** Start of Source excerpt **

Leadership: nature or nurture?

By Diana Hodge

Displaying leader.jpg
With the focus on newly appointed ALIA leaders, I thought it might be interesting to highlight some research into leadership; I was interested in what skills leaders require and the question of whether leaders are born or can be trained. I found a very interesting series of articles by Pixey Anne Mosley. Published in the journal Library Leadership & Management under the column heading of ‘Engaging Leadership’ the articles explore what it means to lead and the myriad of ways in which an individual can show leadership qualities. For anyone aspiring to leadership but wondering if you are really the right ‘type’ of person or for those in leadership positions who suffer from ‘imposter syndrome’ Pixey’s articles are fascinating, thought provoking and hopefully will encourage you to view leadership differently. These articles are not research based; rather they are well informed observation and discussion; all available in full text through the ALIA subscription to ProQuest available to members here.

The first one of the series I read (2014 a) discussed the distinction between ‘grassroots leaders’ and those in ‘titled’ leadership roles. The former are those that ‘lead from the middle’; they may lead by example by getting things done, motivating others, by questioning decisions and standing up against group-think. All these behaviours are examples of leadership but they are frequently overlooked in favour of the titled managerial leadership model. In this model leadership is directly linked to particular organizational roles. Too strong a link between leadership and power or being ‘in charge’ is not a healthy thing for an organization.

** End of Source excerpt **

# Instructions to follow
Write the next part of the article on leadership, picking up right after its final sentence. The lines that come after this article are not needed for anything here.

** Start of Supplied material **

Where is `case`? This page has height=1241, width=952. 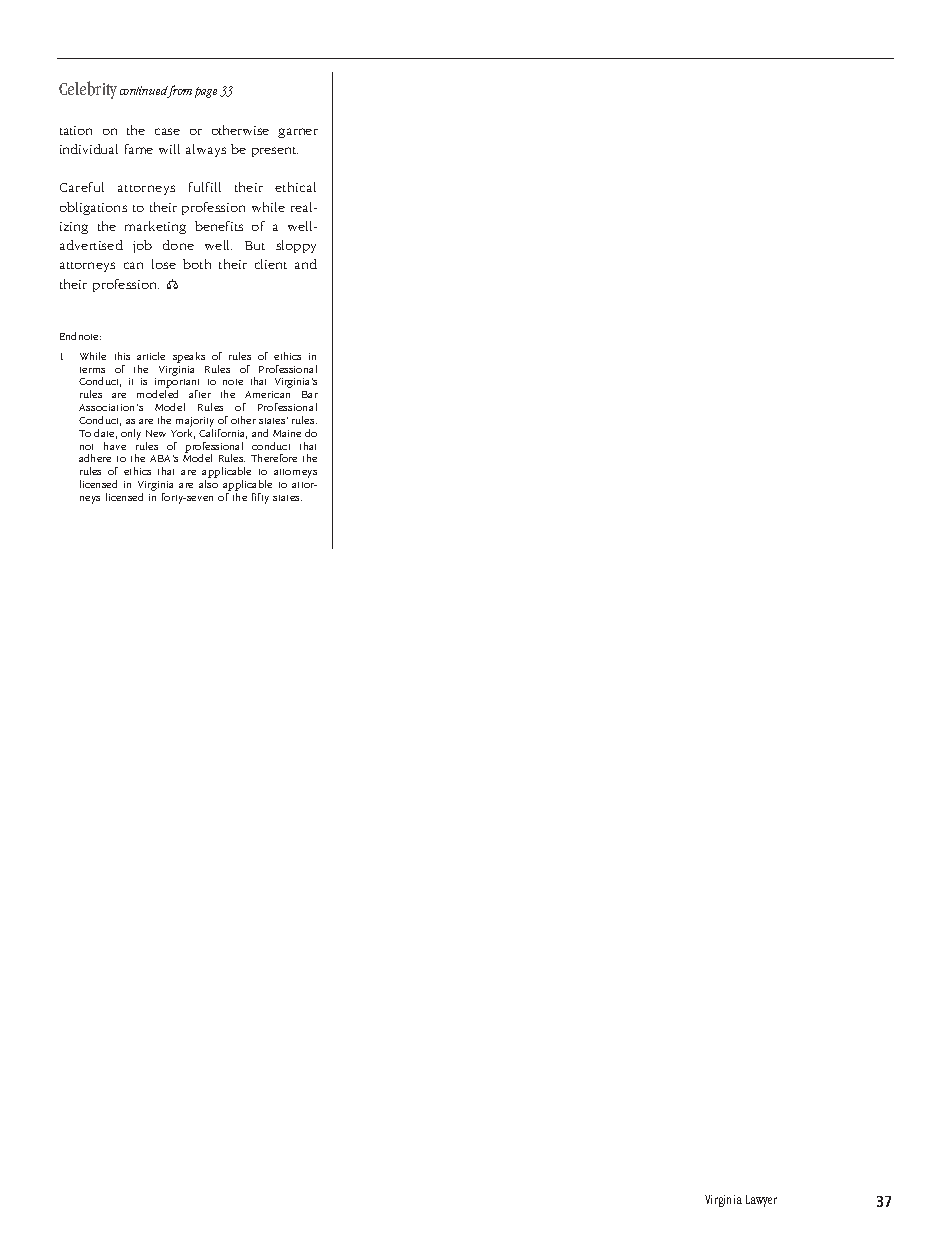 case is located at coordinates (167, 131).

** End of Supplied material **

# Response to this task
It is incumbent on those of us already in leadership positions to look for these subtle indicators of leadership ability in those on the ground and understand that not all leadership roles are the same – they can require completely different skill sets. A great grass roots leader will be passionate about what they are doing at the micro level and may not be able to make the adjustment to seeing the big picture at a higher level. A more senior leader needs to be able to detach themselves from their own particular passions in order to make balanced, objective decisions. ‘Passionate’ is, I think, a much overused word, we are all meant to be passionate about our work and it was very refreshing to read a discussion around the value in being dispassionate.

This ability of leaders to disengage is the focus of another of Pixey’s pieces (2014 b). We tend to think of disengagement as a negative thing but for successful leadership it is an essential ability. Not only is it essential for decision making but can also be crucial in dealing with individual poor performance. Pixey addresses various scenarios in which the leader must emotionally disengage from a situation. When all avenues for improvement have been exhausted a leader may have to stand back and let a staff member fail; to disengage to the point where you watch another individual fail is hard to do. Most of us work in team based cultures and giving someone enough rope to hang themselves is not comfortable. I wish I had read Pixey’s discussion of this a few years ago before I was faced with exactly this situation.

The final column I will mention is Understanding and respecting the shades of gray (2013, nothing to do with 50 Shades!). For anyone who doubts themselves as a leader or for those making the transition to leadership it is quite relief to read this article – leadership doesn’t come with a rule book, decisions are not clear cut and those that we are attempting to lead can be ‘highly emotional, variable and unpredictable’ (p.5). I highly recommend Pixey’s articles for anyone who wants a realistic picture of the sometimes murky waters of leadership.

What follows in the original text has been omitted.